◆ **Tarefa proposta**: Resuma em duas frases o texto sobre o preconceito de idade sofrido por Nelson Motta.

◆ **Texto para leitura**:
-- -- --

Aos 77 anos, ele se sente vítima daqueles que não têm argumentos. Se não gostam de algo que escreveu, logo vêm com uma palavra que usam como xingamento: velho! Esse tipo de preconceito, todo mundo que passou dos 50 sofre na pele, porque a visão de que a passagem do tempo tira o valor das pessoas é muito forte no Brasil.

Leia o que diz Nelson Motta:

Às vezes, passeando pelas redes, vejo comentários de pessoas que não gostaram do que escrevi. Não falam sobre o texto, geralmente nem o leram inteiro, só respondem “velho”, “senil”, “gagá”, como argumento. Isso me ofende tanto quanto o latido de um cachorro, mas acho interessante procurar de onde vem tanta ignorância, inveja e rancor.

-- -- --

◆ **Material fornecido**:
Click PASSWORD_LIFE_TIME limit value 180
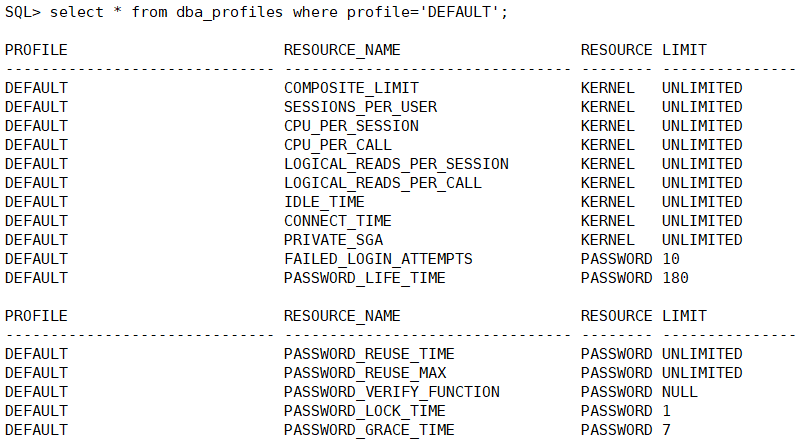(675, 278)
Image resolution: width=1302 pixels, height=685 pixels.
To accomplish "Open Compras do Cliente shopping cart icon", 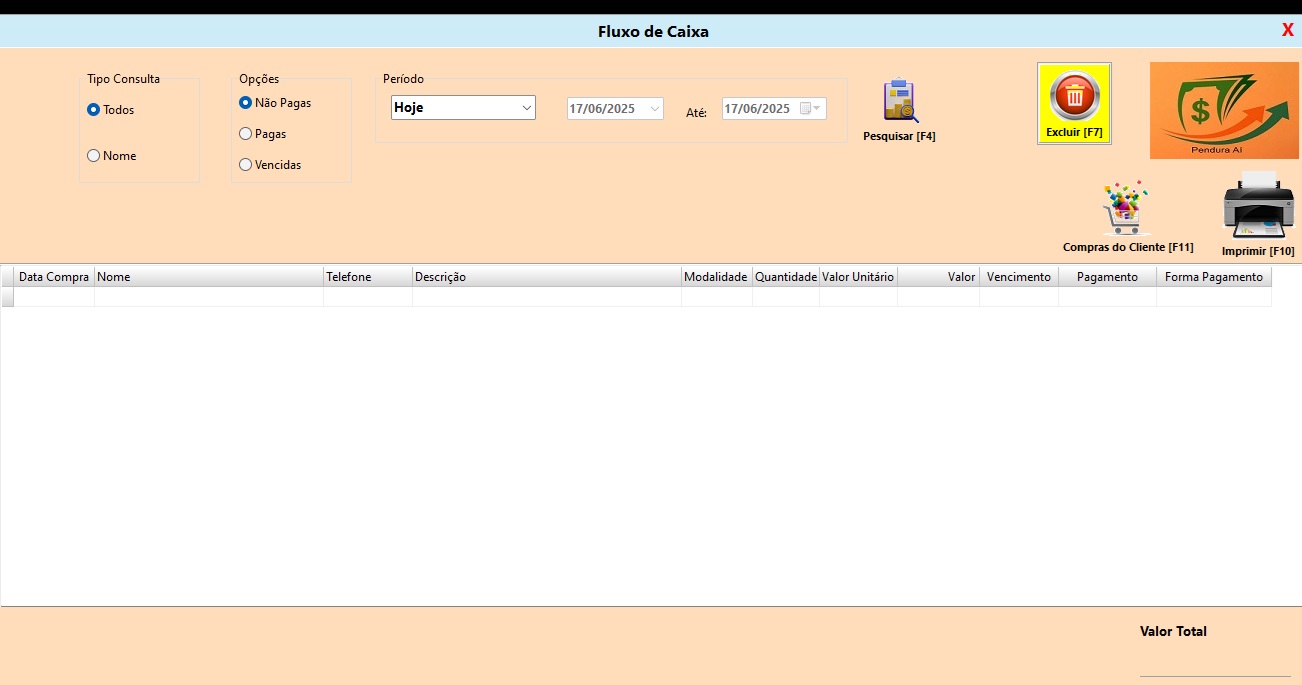I will click(x=1126, y=208).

-- -- --

◆ **Resposta abaixo**: Aos 77 anos, Nelson Motta se sente vítima de pessoas sem argumentos que, quando não gostam do que ele escreveu, respondem apenas “velho”, “senil” ou “gagá”, geralmente sem ter lido o texto inteiro. Esse tipo de preconceito atinge todo mundo que passou dos 50, porque no Brasil é muito forte a visão de que a passagem do tempo tira o valor das pessoas.